Required task: Resume the commentary on the ethical limits of economic reasoning in Chapter 3 of the IPCC report, writing on from its final sentence.

Again this discussion does not adequately describe the ethical problems with economic determinations of all values. In fact it leaves the impression that if non-market values can be discovered the problems of transforming all values to commodity values are adequately dealt with.

Chapter 3, also includes additional statements about the ethical limits of economic reasoning sprinkled throughout the chapter. They include:

1. Most normative analyses of solutions to the climate problem implicitly involve contestable ethical assumptions.(IPCC, 2014. WG III, Ch. 3, pg.10)

2. However, the methods of economics are limited in what they can do. They can be based on ethical principles, as Section 3.6 explains. But they cannot take account of every ethical principle. They are suited to measuring and aggregating the wellbeing of humans, but not to taking account of justice and rights (with the exception of distributive justice − see below), or other values apart from human wellbeing. (IPCC, 2014.WG III, Ch. 3, pg. 24)

And so Chapter 3 of the IPCC report contains a number or clear assertions  about the ethical limitations of economic arguments. However there are important gaps missing from this analysis. Also several sections of Chapter 3 that can be interpreted as claims that policy makers are free to choose economic reasoning as justification for climate policies. That is, some of the text reads as if a policy-maker is free to choose whether to base policy  on economic or ethical and justice considerations, choosing between these two ways of evaluation is simply an option. Some of these provisions follow with responses in italics

Chapter 3 page 6 says:

Many different analytic methods are available for evaluating policies. Methods may be quantitative (for example, cost‐benefit analysis, integrated assessment modeling, and multi‐criteria analysis) or qualitative (for example, sociological and participatory approaches). However, no single best method can provide a comprehensive analysis of policies. A mix of methods is often needed to understand the broad effects, attributes, trade‐offs, and complexities of policy choices; moreover, policies often address multiple objectives  (IPCC, 2014.WG III, Ch. 3, pg. 6)

Although economic analyses can provide policy-makers with valuable information such as which technologies will achieve ethically determined goals at lowest cost, thereby providing criteria for making remedies cost-effective, there are serious ethical problems with cost-benefit analyses used prescriptively to set emissions reductions targets. Some of these are alluded to in IPCC Chapters 3 and 4, others are not acknowledged. Because of the prevalence of cost-benefit justifications for climate change policies, future IPCC reports could make a contribution by identifying all of the ethical issues raised by cost-benefit analyses.

 Any decision about climate change is likely to promote some values and damage others. These may  be values of very different sorts. In decision making, different values must therefore be put together or balanced against each other. (IPCC, 2014. WG III, Ch. 3, pg. 6)

This provision can be understood as condoning a consequentialist approach to climate policy that fails to acknowledge deontological limits. Since when any nation makes policy on climate change it affects poor people and vulnerable nations around the world, there are serious procedural justice issues which go unacknowledged in this section and,  for the most part, all throughout Chapter 3. Nowhere does the chapter acknowledge that when a climate policy is  under development at the national level,  nations have no right to compare costs to them of implementing policies  with the harms to others that have not consented to the method of valuation being used to determine quantitative value.

Data segment:
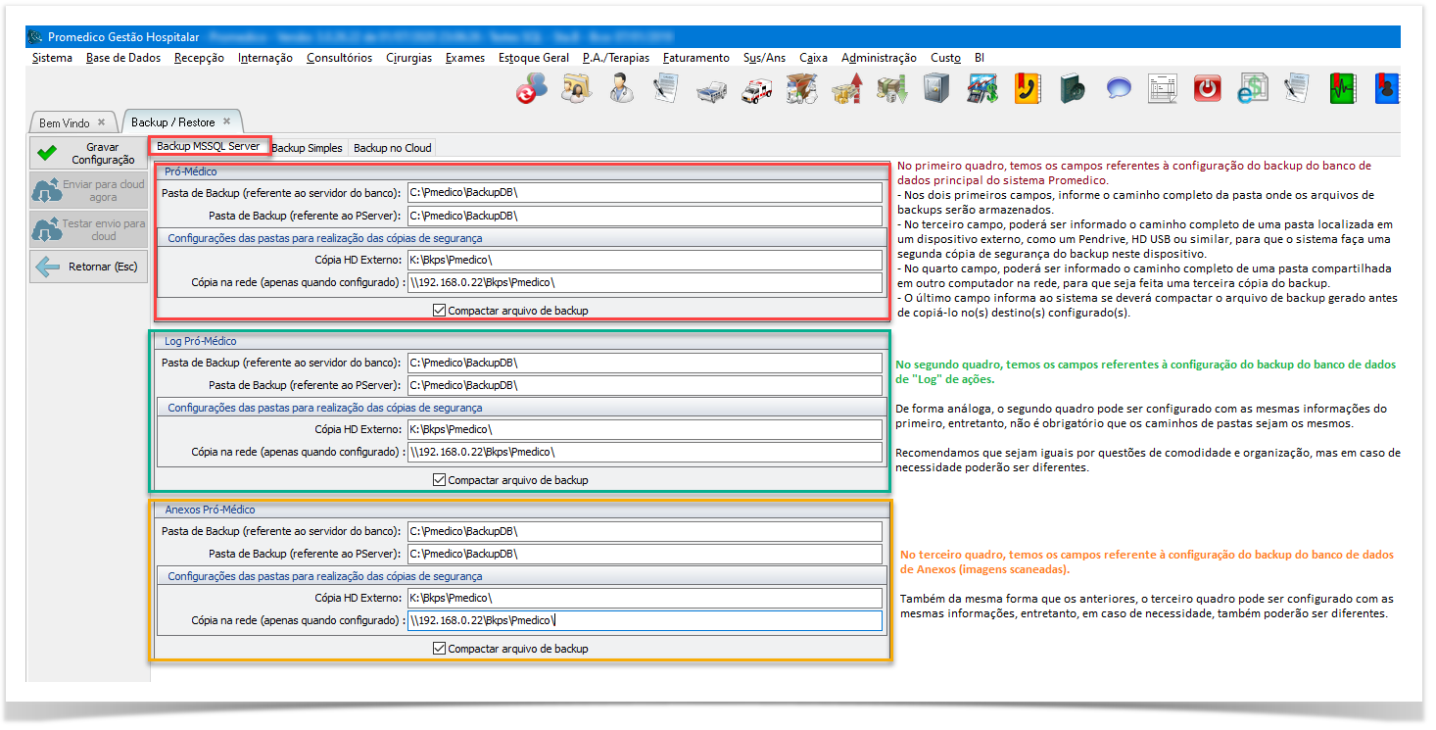Toggle Compactar arquivo in Log Pró-Médico section
The width and height of the screenshot is (1436, 730).
point(439,480)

Exercise answer:
Ideally, emissions should be reduced in each place to just the extent that makes the marginal cost of further reductions the same everywhere. One way of achieving this result is to have a carbon price that is uniform across the world; or it might be approximated by a mix of policy instruments (see Section 3.8 ). (IPCC, 2014.WG III, Ch. 3, pg. 26)

This statement fails to acknowledge that emissions reductions amounts should be different in different places according to well accepted principles of distributive justice. Although other sections of the chapter acknowledge that responsibility for climate change is a matter of distributive justice, this section and others leave the impression that climate policy can be based upon economic efficiency grounds alone. The way to cure this problem is to continue to reference other sections that recognize ethical limits in setting policy on the basis of efficiency.

(IPCC, 2014.WG III, Ch. 3, pg. 6)

Since, for efficiency, mitigation should take place where it is cheapest, emissions of GHG should be reduced in many developing countries, as well as in rich ones. However, it does not follow that mitigation must be paid for by those developing countries; rich countries may pay for mitigation that takes place in poor countries. Financial flows between countries make it possible to separate the question of where mitigation should take place from the question of who should pay for it. Because mitigating climate change demands very large‐scale action, if put in place these transfers might become a significant factor in the international distribution of wealth. Provided appropriate financial transfers are made, the question of where mitigation should take place is largely a matter for the  economic theory of efficiency, tempered by ethical considerations. But the distribution of wealth is amatter of justice among countries, and a major issue in the politics of climate change (Stanton, 2011). It is partly a matter of distributive justice, which economics can take into account, but compensatory justice may also be involved, which is an issue for ethics. (Section 3.3).(IPCC, 2014.WG III, Ch. 3, pg. 26)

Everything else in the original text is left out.